EXPLORE THE MATERIAL:
1 > Answer these questions from the biography of Geoff Jansz:
(a) Which degree did Jansz receive from the University of Sydney, and in what year?
(b) In which town did he open a restaurant?
(c) What are the titles of the three books he has written?
2 > Retype the passage of the biography of Geoff Jansz that starts at the words "Jansz was a regular" and ends after the words "Bennett, Justin North.", keeping every word and mark unchanged.

EXCERPTED PASSAGE:
########################################

= Geoff Jansz =

Australian chef

Geoff Jansz (born 1958 ) is a Sri Lankan-born Australian chef and television presenter.

==Career ==
After graduating from the University of Sydney with a Bachelor of Pharmacy in 1984, Geoff Jansz first worked as a pharmacist. He later opened a restaurant in Picton, New South Wales. His first television appearance was as a food presenter on EveryBody in 1992 with the Australian Broadcasting Corporation, an early programme in the lifestyle genre.

Jansz's first notable television role came later in 1992 as a presenter on the Nine Network's What's Cooking, which he hosted from 1993 until its conclusion in 1999. In 1995 he débuted on the Burke's Backyard, in which he made a guest appearance, then presented a regular weekly segment until its end in 2004. He also hosted the daytime cooking programme Fresh with the Australian Women's Weekly.

Jansz was a regular contributor to the Australian Gourmet Traveller between 1987 and 1992. He has written three books: Taking The Freshest Approach, Favourite Recipes and Geoff Jansz Desserts.

In 2007, Jansz was a Host Chef at the Great Barrier Feast Culinary Masterclass event on Hamilton Island which was hosted by Curtis Stone and featured other notable Australian chefs, Shannon Bennett, Justin North.

########################################

(Dataset entries)

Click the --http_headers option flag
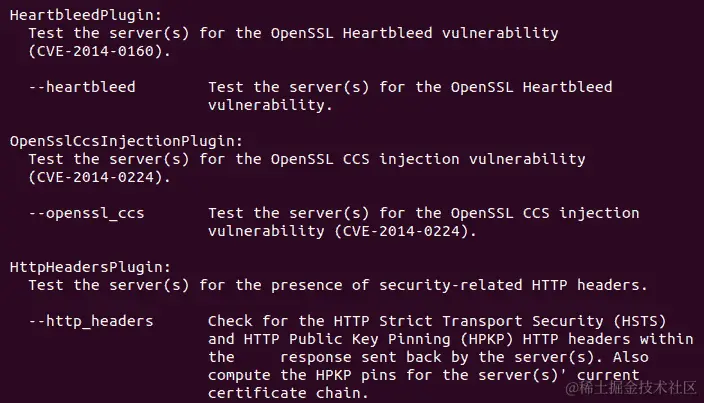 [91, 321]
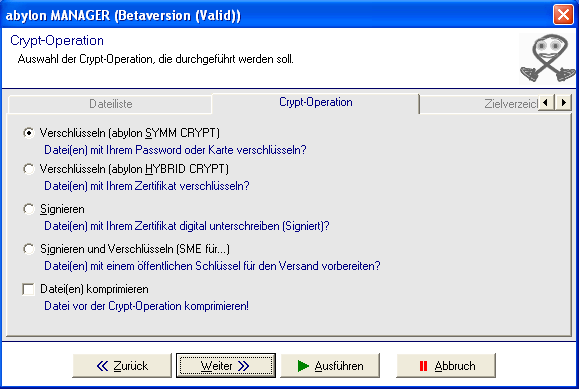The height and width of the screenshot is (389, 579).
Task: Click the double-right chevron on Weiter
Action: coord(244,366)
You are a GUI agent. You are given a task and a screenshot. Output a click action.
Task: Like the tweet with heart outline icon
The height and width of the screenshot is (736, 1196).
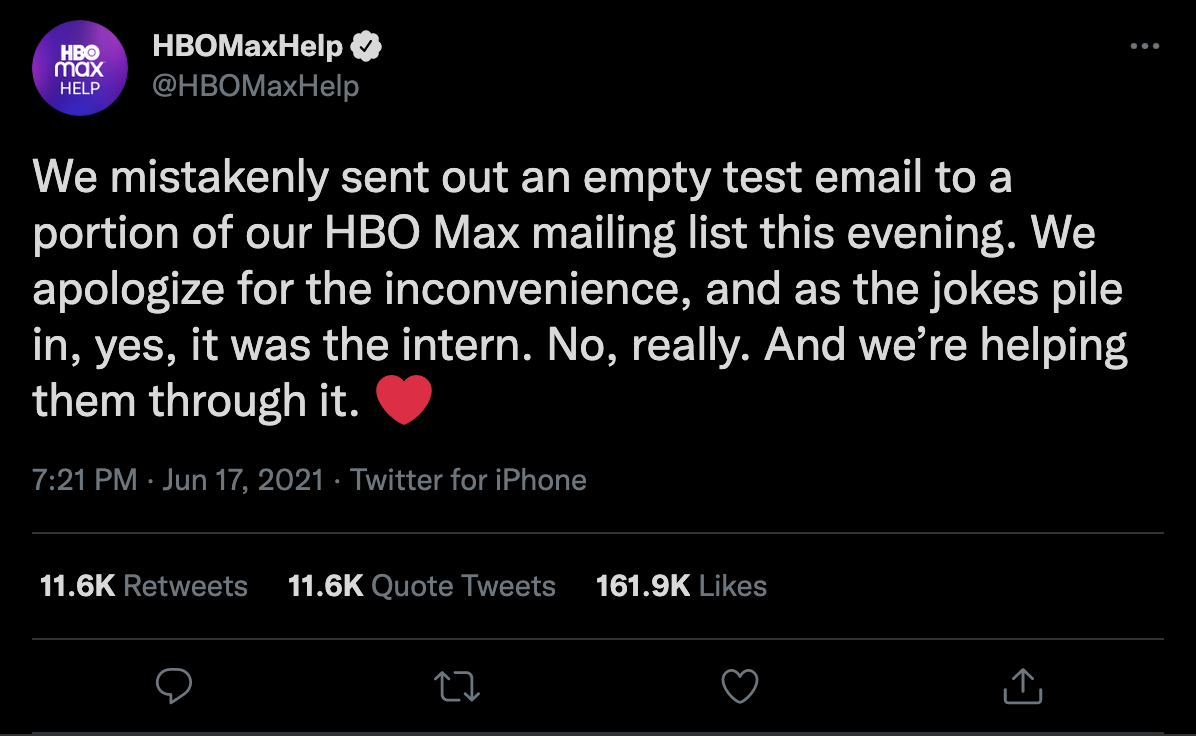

########################################

ANSWERS BY ITEM:
1 >
(a) A Bachelor of Pharmacy, in 1984.
(b) Picton, New South Wales.
(c) Taking The Freshest Approach, Favourite Recipes and Geoff Jansz Desserts.

2 >
Jansz was a regular contributor to the Australian Gourmet Traveller between 1987 and 1992. He has written three books: Taking The Freshest Approach, Favourite Recipes and Geoff Jansz Desserts.

In 2007, Jansz was a Host Chef at the Great Barrier Feast Culinary Masterclass event on Hamilton Island which was hosted by Curtis Stone and featured other notable Australian chefs, Shannon Bennett, Justin North.